Sunday, August 10, 2008

Is Anyone Surprised?

"Since the Enron Scandal, a coterie of corporate-governance firms has emerged as standard-bearers for shareholder rights. In addition to acting as quote machines, the firms--which include the Corporate Library and RiskMetrics Group's ISS Governance Services--are also big businesses that sell, among other things, ratings that say whether a company is well governed or not. But a new study from Stanford University's law and business schools gives mostly dismal grades to four of the biggest rating servies: ISS, the Corporate Library, GovernanceMetrics International (GMI) and Audit Integrity. ... No sophisticated investment manager relies on ratings alone.

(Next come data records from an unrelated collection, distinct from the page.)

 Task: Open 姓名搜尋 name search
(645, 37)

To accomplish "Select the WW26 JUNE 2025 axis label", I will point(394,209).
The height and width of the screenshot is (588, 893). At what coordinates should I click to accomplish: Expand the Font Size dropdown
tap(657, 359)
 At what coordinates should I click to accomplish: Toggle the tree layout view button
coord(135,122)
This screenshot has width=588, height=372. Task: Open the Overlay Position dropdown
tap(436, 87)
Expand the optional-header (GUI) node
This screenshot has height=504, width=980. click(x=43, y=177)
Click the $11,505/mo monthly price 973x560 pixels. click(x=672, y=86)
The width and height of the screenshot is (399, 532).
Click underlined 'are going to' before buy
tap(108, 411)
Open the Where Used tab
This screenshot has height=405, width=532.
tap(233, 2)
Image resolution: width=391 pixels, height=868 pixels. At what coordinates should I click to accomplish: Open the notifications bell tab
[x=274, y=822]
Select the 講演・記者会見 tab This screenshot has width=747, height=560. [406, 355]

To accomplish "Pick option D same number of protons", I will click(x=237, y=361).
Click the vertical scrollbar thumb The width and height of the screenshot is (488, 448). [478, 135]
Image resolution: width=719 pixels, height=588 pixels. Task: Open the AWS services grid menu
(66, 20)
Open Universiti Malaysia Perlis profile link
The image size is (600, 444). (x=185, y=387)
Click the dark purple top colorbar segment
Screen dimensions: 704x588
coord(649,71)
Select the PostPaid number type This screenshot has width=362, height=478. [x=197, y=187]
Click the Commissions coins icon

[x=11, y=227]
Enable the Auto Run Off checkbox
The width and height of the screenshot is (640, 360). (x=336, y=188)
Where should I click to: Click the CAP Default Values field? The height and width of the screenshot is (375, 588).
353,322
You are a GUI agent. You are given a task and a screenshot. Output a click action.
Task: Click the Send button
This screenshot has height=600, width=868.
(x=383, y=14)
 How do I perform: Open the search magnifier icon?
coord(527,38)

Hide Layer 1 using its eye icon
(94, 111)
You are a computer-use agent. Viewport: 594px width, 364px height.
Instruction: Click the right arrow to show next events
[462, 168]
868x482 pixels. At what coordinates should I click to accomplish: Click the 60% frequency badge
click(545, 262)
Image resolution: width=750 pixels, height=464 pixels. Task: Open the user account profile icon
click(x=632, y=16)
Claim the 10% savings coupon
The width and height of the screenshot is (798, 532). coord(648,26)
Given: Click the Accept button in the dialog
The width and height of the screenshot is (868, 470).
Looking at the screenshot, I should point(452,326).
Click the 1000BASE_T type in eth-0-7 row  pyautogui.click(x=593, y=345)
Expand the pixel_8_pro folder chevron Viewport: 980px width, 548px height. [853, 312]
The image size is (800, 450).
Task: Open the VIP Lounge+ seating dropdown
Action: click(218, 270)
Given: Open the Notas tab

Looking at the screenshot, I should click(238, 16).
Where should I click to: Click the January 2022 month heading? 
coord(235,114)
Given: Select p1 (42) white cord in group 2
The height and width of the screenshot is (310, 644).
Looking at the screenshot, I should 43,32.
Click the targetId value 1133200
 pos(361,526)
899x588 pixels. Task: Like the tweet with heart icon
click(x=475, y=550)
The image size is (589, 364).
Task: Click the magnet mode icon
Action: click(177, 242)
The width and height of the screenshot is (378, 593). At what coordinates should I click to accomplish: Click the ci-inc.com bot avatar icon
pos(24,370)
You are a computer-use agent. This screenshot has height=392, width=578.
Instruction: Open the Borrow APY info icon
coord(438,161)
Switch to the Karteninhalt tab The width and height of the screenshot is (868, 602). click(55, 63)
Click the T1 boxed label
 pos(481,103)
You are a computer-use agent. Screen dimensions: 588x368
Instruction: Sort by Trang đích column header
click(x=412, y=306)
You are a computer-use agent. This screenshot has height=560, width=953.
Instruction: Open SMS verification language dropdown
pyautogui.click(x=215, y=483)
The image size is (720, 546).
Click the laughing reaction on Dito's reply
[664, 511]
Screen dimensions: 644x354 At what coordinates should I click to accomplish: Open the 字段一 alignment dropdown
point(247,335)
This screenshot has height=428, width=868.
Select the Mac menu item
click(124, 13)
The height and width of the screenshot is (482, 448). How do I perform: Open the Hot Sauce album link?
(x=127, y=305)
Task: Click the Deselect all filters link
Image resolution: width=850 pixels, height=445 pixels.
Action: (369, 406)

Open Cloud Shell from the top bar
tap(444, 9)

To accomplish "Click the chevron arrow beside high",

But the Stanford team found very little or no statistical evidence of links between the ratings and company performance, undermining the firms' very reason for being. ... On average, [ISS's] top-ranked companies were more likely to have class-action lawsuits than its lowest rated companies. ... Patrick McGurn, special counsel at ISS, said ... the ratings are ... not meant to act as a predictor of performance", James Bandler and Doris Burke (B&B) at Fortune, 7 July 2007.

B&B's article does not state if the Stanford study corrected for company size, as a small company with poor "corporate governance" might not have any class-action suits against it as no firm of attorneys thought it could collect a settlement or judgment against such a small firm. That said, the result is no surprise. Assuming McGurn is correct: who needs 'em?